Documentation
Welcome to Loopic's documentation! On these pages, you will find a lot of instructions about how to use Loopic. The documentation is divided into two parts:
- User guides
- Actions API
If you are just a beginner, it is recommended that you first check this User guide section. Once you get some understanding of what is Loopic and how it works, you can explore the API. API understanding is not mandatory and you don't need it if you are creating just simple, linear graphic templates. But once you get to the point where you need some dynamic behavior, advanced animation controls and so on, API will help you achieve anything you can imagine.

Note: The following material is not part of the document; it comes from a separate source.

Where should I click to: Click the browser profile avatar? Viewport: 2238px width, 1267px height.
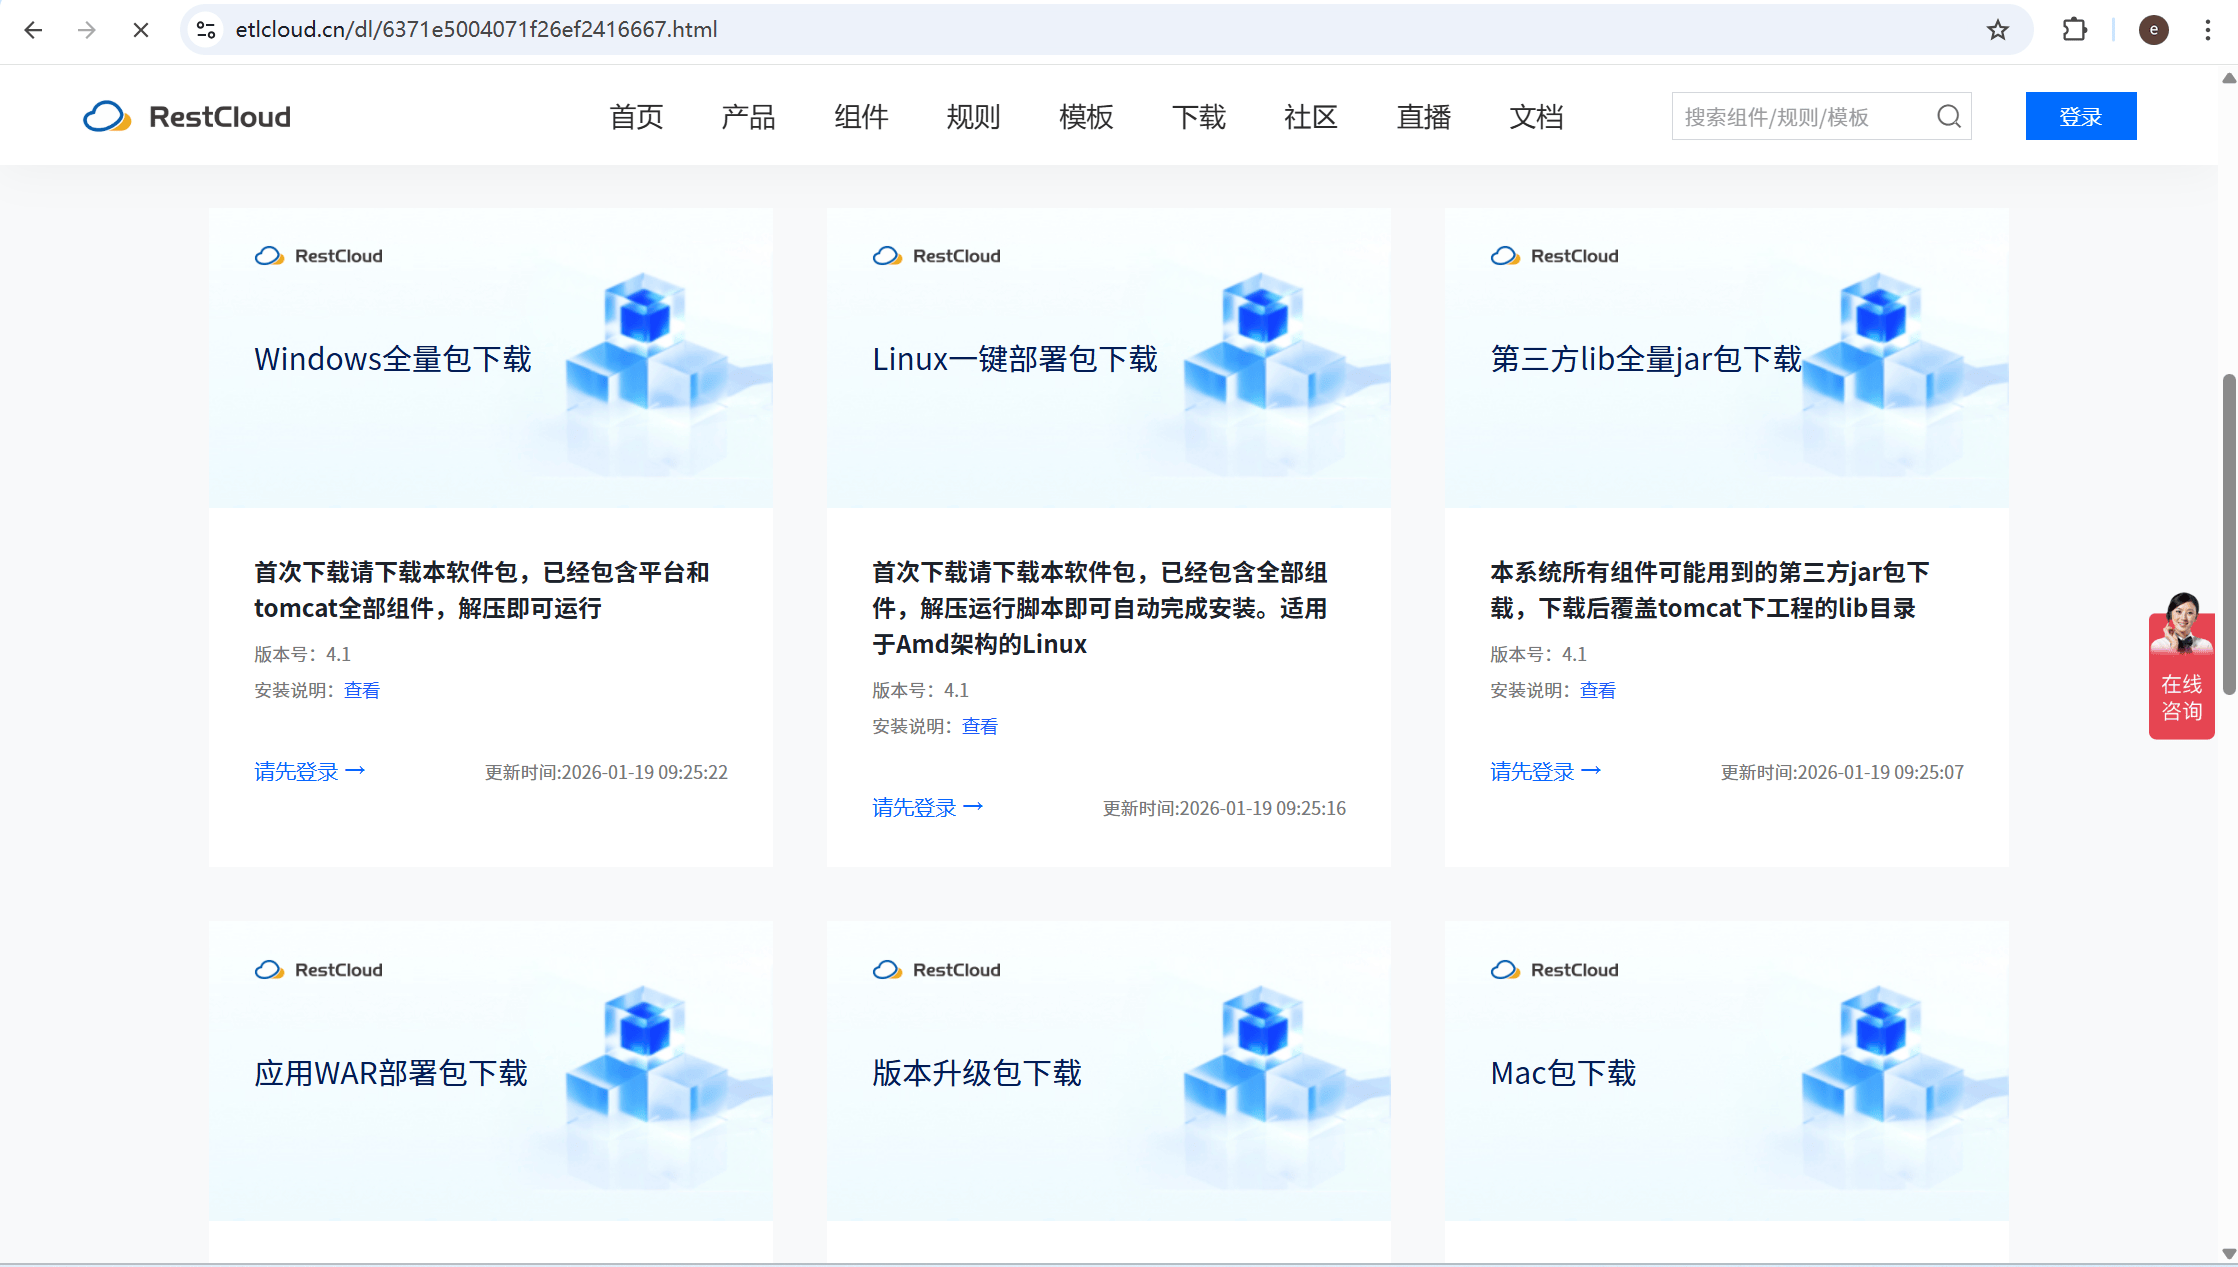(2153, 30)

If you still don't understand some Loopic concepts - no worries! We are always looking forward to extending and improving our documentation, so feel free to send us any questions or suggestions.
What is Loopic?
Let's start with the basics. Loopic is a visual Javascript animation creator whose primary goal is to make the process of building animated broadcast graphic templates as easy as possible. Templates produced by Loopic are all built in HTML5 technology (HTML5, CSS3 and JS), which makes them future-proof and universal - you are not limited to a certain graphics playout solution. You can just use your web browser, or you can use some of the graphics playout solutions Loopic supports out of the box, as listed here.
The fact that templates are built in HTML does not mean you need to have any coding skills - just the opposite! Loopic's UI is specially built for users with zero coding skills, and to create text or shape animations, import images and image sequences, fonts, and SVGs, you can just use your mouse.
No Flash
Loopic is a purely modern HTML tool and it does not need Flash. Worrying about Flash's "End of life" and missing installations and configurations is over!
HTML graphic templates
As we already mentioned, graphic templates exported from Loopic are all built-in HTML. If you open your HTML template with a web browser (fingers crossed it's Chrome), and if you open Dev Tools and execute play()
command - you will see your template playing there (the same you can see if you play the template with one of the supported CG engines). If you inspect DOM elements with the Inspector tool, you will see a lot of DIV elements all around, as well as inline CSS.